6.2. Branch prediction

In ARM processors that have no PU, the target of a branch is not known until the end of the Execute stage. At the Execute stage it is known whether or not the branch is taken. The best performance is obtained by predicting all branches as not taken and filling the pipeline with the instructions that follow the branch in the current sequential path. In ARM processors without a PU, an untaken branch requires one cycle and a taken branch requires three or more cycles.

Branch prediction enables the detection of branch instructions before they enter the integer unit. This permits the use of a branch prediction scheme that closely models actual conditional branch behavior.

The increased pipeline length of the MP11 CPU makes the performance penalty of any changes in program flow, such as branches or other updates to the PC, more significant than was the case on the ARM9TDMI or ARM1020T cores. Therefore, a significant amount of hardware is dedicated to prediction of these changes. Two major classes of program flow are addressed in the MPCore prediction scheme:

  1. Branches (including BL, and BLX immediate), where the target address is a fixed offset from the program counter. The prediction amounts to an examination of the probability that a branch passes its condition codes. These branches are handled in the Branch Predictors.

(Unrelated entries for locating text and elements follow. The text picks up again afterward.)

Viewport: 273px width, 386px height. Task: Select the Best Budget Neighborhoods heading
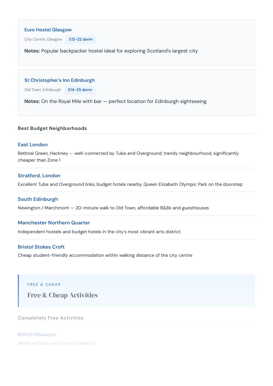pyautogui.click(x=52, y=128)
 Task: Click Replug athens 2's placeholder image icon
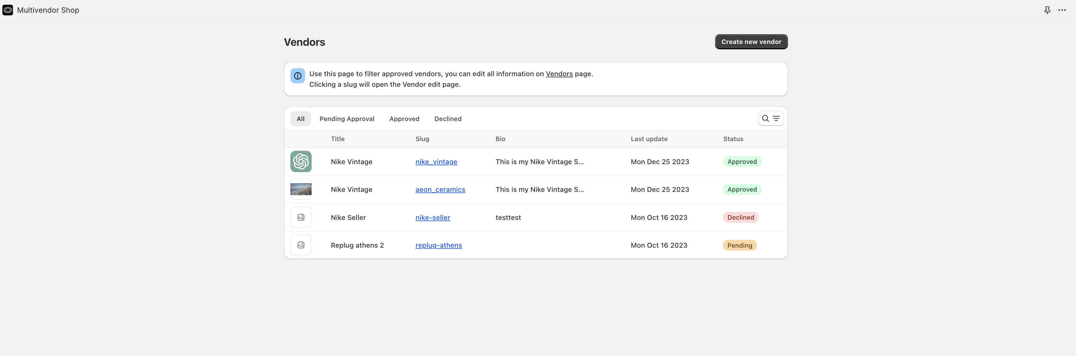301,245
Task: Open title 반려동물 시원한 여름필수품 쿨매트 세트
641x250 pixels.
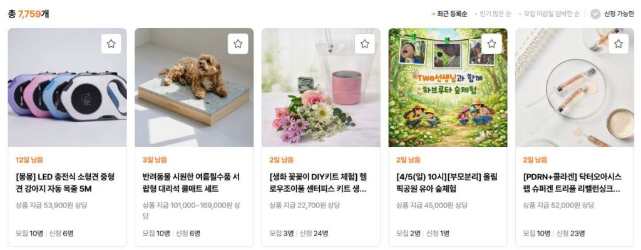Action: click(x=192, y=183)
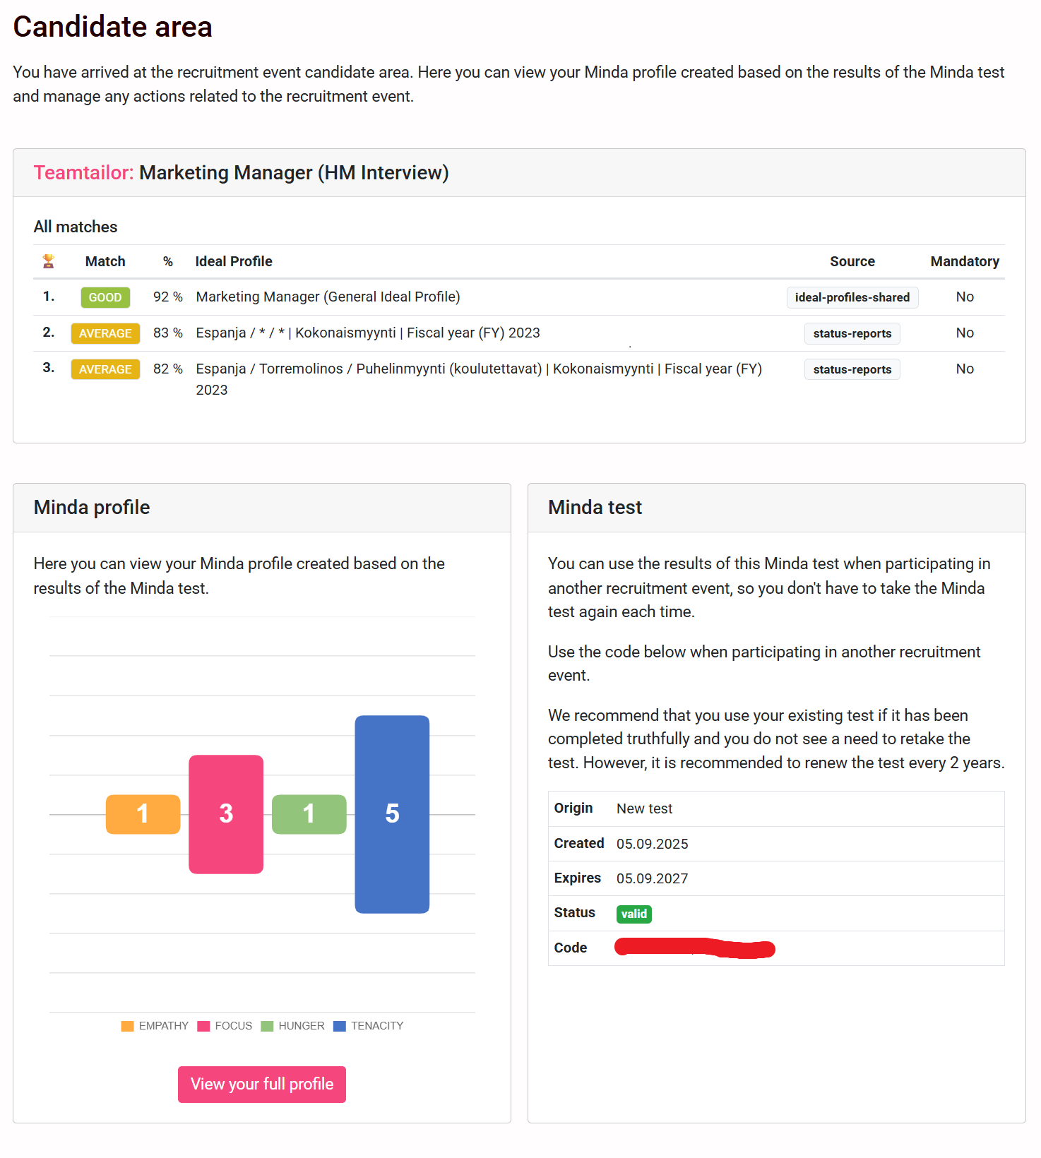
Task: Click the ideal-profiles-shared source tag
Action: pyautogui.click(x=852, y=297)
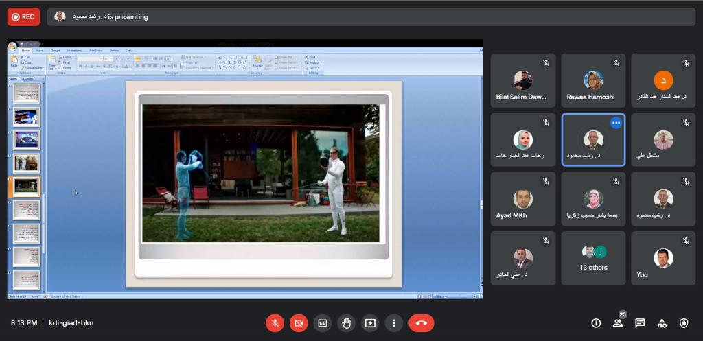Open the chat panel

pyautogui.click(x=640, y=323)
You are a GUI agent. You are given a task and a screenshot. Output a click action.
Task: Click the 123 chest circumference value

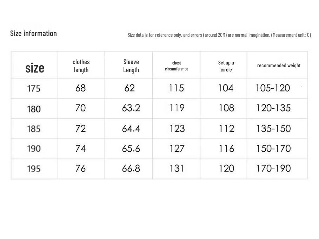177,129
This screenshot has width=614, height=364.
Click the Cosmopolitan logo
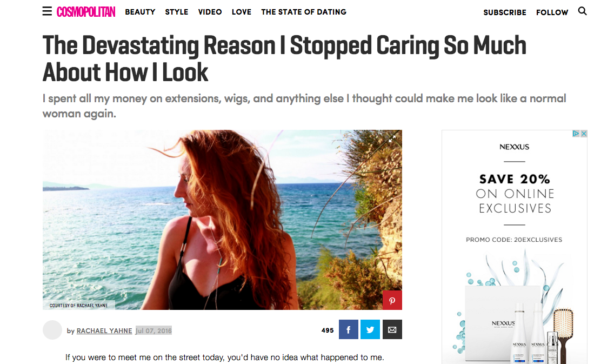pos(86,12)

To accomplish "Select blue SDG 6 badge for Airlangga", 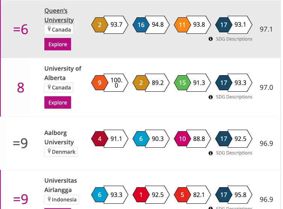I will [100, 195].
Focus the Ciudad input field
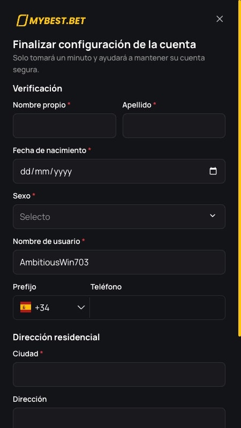The width and height of the screenshot is (241, 428). tap(119, 374)

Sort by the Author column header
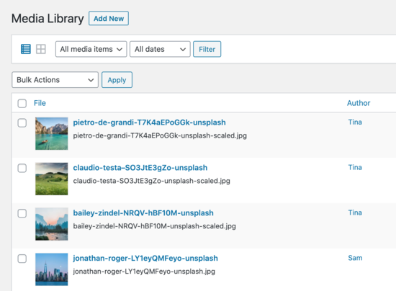(x=359, y=103)
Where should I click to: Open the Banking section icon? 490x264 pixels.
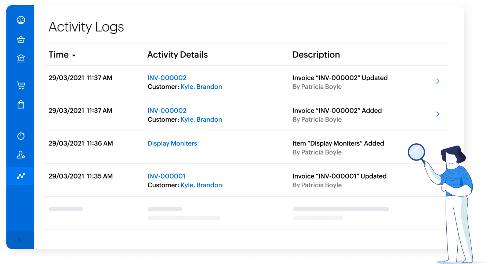pyautogui.click(x=21, y=58)
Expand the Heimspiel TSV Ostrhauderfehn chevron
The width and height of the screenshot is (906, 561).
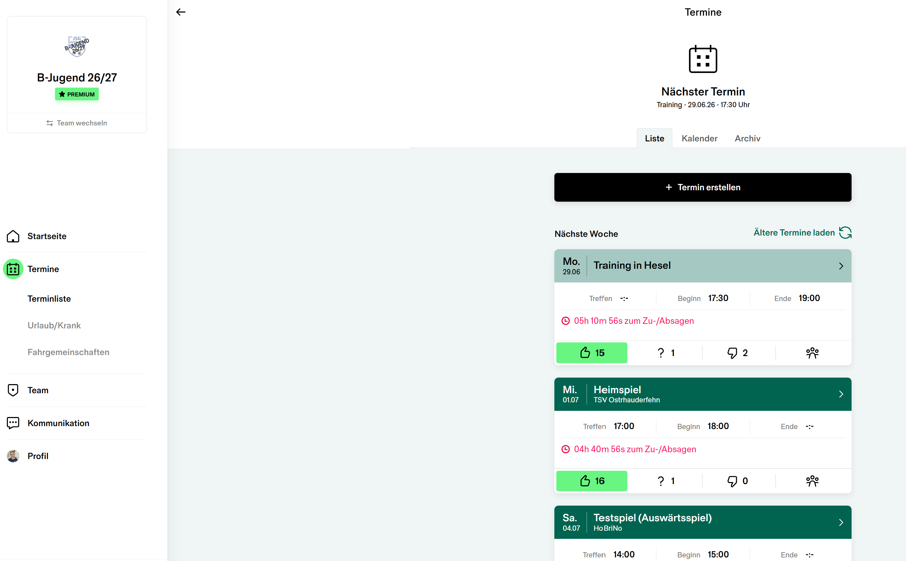coord(841,394)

  2. Loads, moves, and ALU operations writing to the PC, that can likely be identified as a return from a procedure call. Two identifiable cases are loads to the PC from an address derived from r13 (the stack pointer), and moves or ALU operations to the PC derived from r14 (the Link Register). In these cases, if the calling operation can also be identified, the likely return address can be stored in a hardware implemented stack, termed a Return Stack (RS). Typical calling operations are BL and BLX instructions. In addition moves or ALU operations to the Link Register from the PC are often preludes to a branch that serves as a calling operation. The Link Register value derived is the value required for the RS. This was most commonly done on ARMv4T, before the BLX <register> instruction was introduced in ARMv5T.

Branch prediction is required in the design to reduce the core branch penalty that arises from the longer pipeline. To improve the branch prediction accuracy, a combination of static and dynamic techniques is employed. It is possible to disable the predictors.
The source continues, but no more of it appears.